Great start, though your model is crying out for smooth shading. Take a look at an official BeamNG vehicle for the ideal poly density, since your model looks slightly too dense. Hope you're fluent in jbeam, otherwise you'll be stuck with a model and nothing to show for it in the game. One more thing: A BeamNG vehicle should be around 50-90k polygons. Subsurfing has its uses, but I'd avoid using it in a game model as you lose fine control of the topology. It also tends to break polyflow and creates unnecessary polygons.

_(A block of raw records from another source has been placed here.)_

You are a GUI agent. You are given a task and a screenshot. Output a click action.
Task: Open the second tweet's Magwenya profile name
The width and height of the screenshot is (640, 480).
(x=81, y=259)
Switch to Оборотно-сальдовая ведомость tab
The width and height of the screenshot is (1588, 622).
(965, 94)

I know the projet has advanced slowly because I had not found the time to work him. I have just add one door and more vertex. Good day
Hey man, looks pretty good but the polycount(verts) is waaaay too high. It won't work right with the game this way(lag, bad collision and bad reflection). It should look more like this: Eaqual space between edgeloops and no unnecessary edgeloops: If you need to know what an edgeloop is: http://www.wings3d.com/?page_id=766 You probably know it...but just in case I give you one tip: You only want to add polygons when you think you need them to define that particular shape, for example look at the hood here: The left side is the "right way" and the right side is the "wrong way"(at least for gaming) As you may notice there isn't that much of a difference because there are many edgeloops that are not defining any shape...they are just there between the "important" ones. I hope you can notice them in the wireframe: The stucture should also always look as uniform as possible. I hope you can understand me...I really suck at explaning things... On another note, the polyflow looked pretty allright on your first post.
The Cayenne,Q7 and Touareg are all considered crossovers because they use a car based unibody constructions. Examples of true suvs would be vehicles like the Cadillac Escalade, Land Rover Defender, Nissan Patrol, and Toyota Land Cruiser because they use a truck based body on frame construction.